AI-specific incidents require response procedures that extend beyond traditional cybersecurity incident response. A model compromise, whether through data poisoning, adversarial manipulation, or unauthorised model replacement, demands immediate evidence preservation of the model state, inference logs, and data pipeline state before any remediation action.

The incident response plan must address classification of whether the incident is operational, affecting infrastructure, or model-related, affecting AI behaviour, or both, because the response path and regulatory implications differ. For model-related incidents, the response must determine whether the model's outputs during the compromise period were affected, how many individuals were impacted, and whether the incident constitutes a serious incident under Article 73.

Multi-regime incident reporting may be triggered simultaneously. An incident affecting a high-risk AI system in a NIS2-regulated sector triggers AI Act reporting to the market surveillance authority, NIS2 reporting to the national CSIRT with 24-hour early warning, and potentially GDPR breach notification within 72 hours. DORA adds a 4-hour initial notification for financial sector entities. The incident response plan must map each incident type to the applicable reporting obligations and ensure the response team can meet all deadlines.

Evidence preservation during an AI incident requires capturing the current model version and configuration, inference logs for the incident period, data pipeline state, monitoring metrics, and system configuration. Article 73(6) prohibits altering the system before informing authorities. may need to be repeated if the incident reveals that the system's compliance posture has been compromised.

The AI supply chain extends beyond traditional software dependencies to include model components, training data sources, and third-party AI services. Each layer introduces risks that the organisation must assess, monitor, and mitigate.

Software dependency management requires generating and maintaining a Software Bill of Materials listing every component with its version, licence, and known vulnerabilities. Dependency scanning runs continuously, with alerts for critical findings. For AI-specific dependencies, this extends to ML framework versions, CUDA libraries, and specialised numerical computing libraries where vulnerabilities can affect model behaviour.

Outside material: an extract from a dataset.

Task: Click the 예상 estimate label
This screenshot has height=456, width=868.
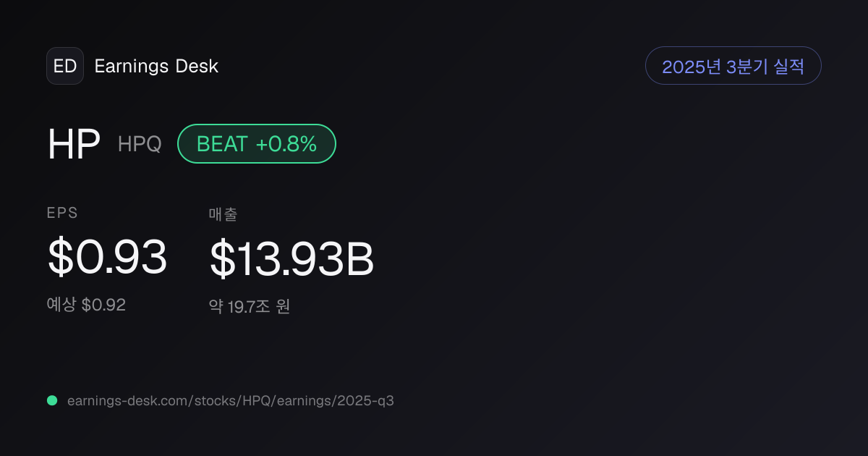Action: [61, 305]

Model supply chain security covers pre-trained models, fine-tuned models, and model components sourced from third parties. Organisations should verify model provenance, assess the provider's security practices, and implement sentinel testing to detect unauthorised changes. For GPAI models accessed through APIs, the organisation cannot control the model's security but can monitor for behavioural changes and contractually require the provider to notify of security incidents.

Data supply chain security covers training data from external sources. Organisations should verify data provenance, assess data quality and integrity, and monitor for poisoning indicators. Contractual controls should require data providers to notify of security incidents affecting the data supply.

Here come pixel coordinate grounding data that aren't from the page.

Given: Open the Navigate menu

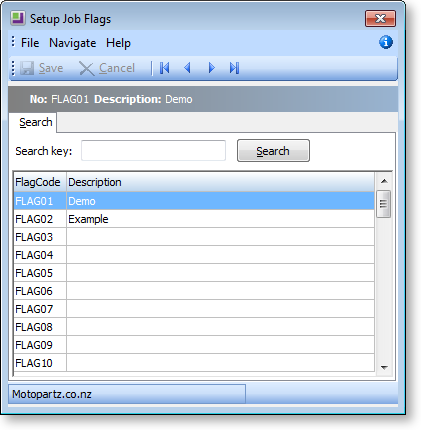Looking at the screenshot, I should tap(73, 43).
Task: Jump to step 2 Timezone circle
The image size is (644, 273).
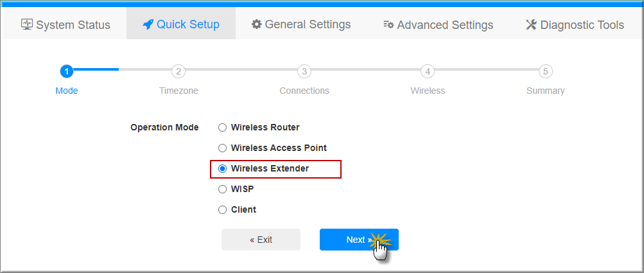Action: (178, 71)
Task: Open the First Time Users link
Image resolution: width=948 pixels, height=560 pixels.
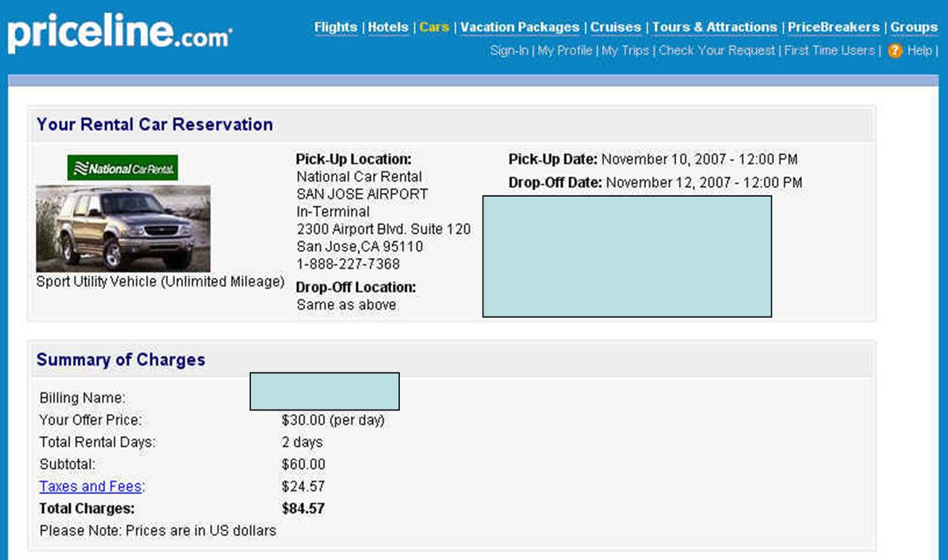Action: point(830,51)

For organisations at earlier maturity levels, supply chain security can begin with a dependency inventory spreadsheet listing all software, model, and data dependencies with their sources and update mechanisms. Vulnerability scanning using open-source tools such as Trivy and Semgrep provides automated detection at zero licence cost. The minimum viable approach is knowing what dependencies exist and monitoring them for known vulnerabilities; the advanced approach adds continuous monitoring, automated patching, and contractual security requirements for all suppliers.